In 1947, Baig made his singing and acting debut with Shanthi Kumar Seneviratne's film Asokamala and sang the popular song Preethi Preethi. He was given the opportunity to playback singing for the film Umathu Vishwasaya by renowned actor and songwriter Herbert M. Seneviratne. In that film, he made the duet song Sudata Sude with Rukmani. However, he did not get a chance to sing with Rukmini on gramophone discs as they both belong to two competing disc companies – Colombia and His Master's Voice respectively. Later, he made several playback duets with songstress and actress Rukmani Devi for the films Iranganie, Mathabedhaya, Perakadoru Bena and Daivayogaya.

In 1956, Baig was fortunate enough to sing the song 2500 Buddha Jayanthi Babalewa Lanka during the Buddha Jayanthi celebrations. Later, Prime Minister S.W.R.D. Bandaranaike awarded Baig with a Distinguished Citizenship in the same year. Meanwhile he sang Buddhist devotional music and achieved fame with songs such as Buddham Saranam, Maayaa, Giri Hel Mudune, Aadara Nadiya Gala, Pem Mal Maala, Wella Simbina Rella, Anna Sudo, Thaniwai Upanne, and Loke Sihinayak Wageya. This popularity led to appearances at distinguished events such as the country's first Independence Day Ceremony. His Buddhist song Suwande Mata Seethala has been highly popularized in Sri Lanka, where there is hardly a Vesak, Poson festival, pandal, lantern, dansal or any other Buddhist festival in the country where this song is not heard.

In 1960, to celebrate the 2500th Buddha Jayanthi, AngulimaalHindi movie, financed by the Thai government was released. This movie was dubbed in Sinhala dialogues and Mohideen Baig sang the popular song Buddham Saranam previously sung by Indian singer Manna Dey. Baig went to India to record this song of13.5 minutes. Meanwhile, he also sang a lot of radio simple songs including, Tikiri Menike and Awilla Awilla Sinhala Awurudda. Baig has dueted with H. R. Jothipala, G.S.B. Rani Perera, Latha Walpola, Sujatha Attanayake and K. Jamuna Rani among others.
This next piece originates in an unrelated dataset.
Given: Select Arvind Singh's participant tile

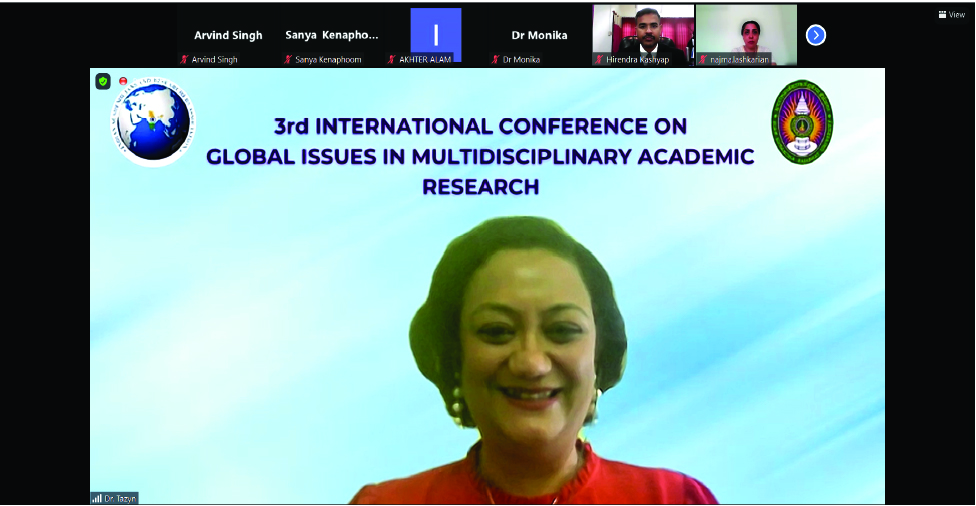Looking at the screenshot, I should (228, 35).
In 1956, Baig also won the Sarasaviya Award for the Best Playback Singer for the film Allapu Gedara for the song "Piya Salamu Igilli" In the same year, Baig also sang the welcome song in Urdu at the 1976 Non-Aligned Movement Conference in Sri Lanka. In 1982, country's first Kala Suri Award was given to Baig and seven other artists. For the film Sujatha, he playback songs Narilatha Pushpe, Prema Gange Menik and Mayawathi Me Loke were highly popularized. He is also the only Sri Lankan to duet with Lata Mangeshkar in the film Seda Sulang for the song "Idiriyata Yamu Sawoma". At the 1974 Deepashika Awards, he won the Deepashika Award for Best Singer for a most number of films.
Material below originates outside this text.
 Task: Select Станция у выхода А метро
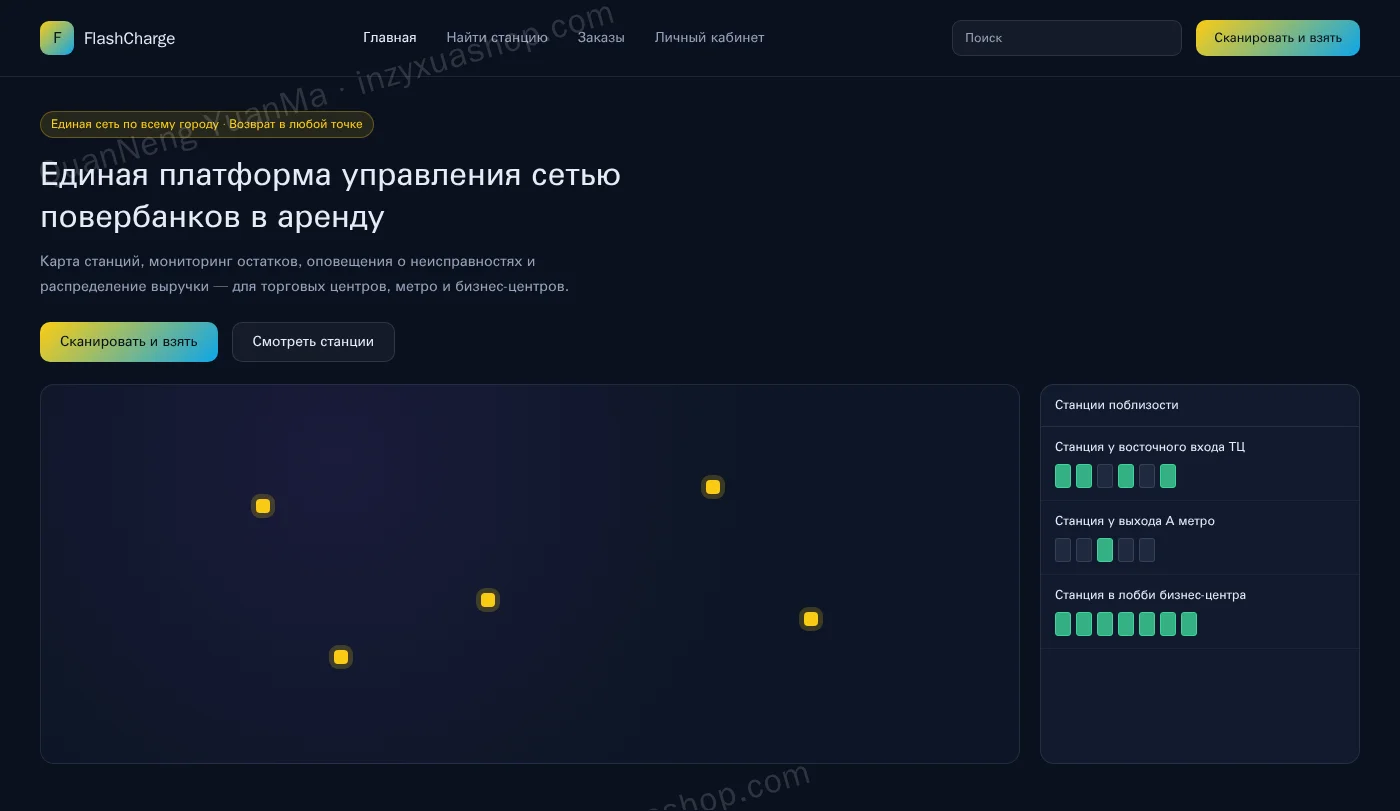point(1200,538)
Baig has participated in several foreign concerts including 1986 London Music Concert. He last attended an outdoor concert in Wanathamulla, three days before the death in 1991. Baig was an indispensable artist in Sinhala cinema at that time where his voice brought great grandeur to the creation. As a result, he has sung in about 450 Sinhala films with over 9000 songs on the radio, including simple songs and cassettes.

==Legacy==
On 14 July 2018, The University Arts Association has decided to hold a national commemoration ceremony to mark the first birth centenary of Mohideen Baig. The event was held free of charge at 5.00 pm at the "Govisevana" Grounds in Singakkuliya.

On 20 February 2020, a commemorative stamp was issued in memory of Baig at the Postal Headquarters under the patronage of Prime Minister Mahinda Rajapaksa.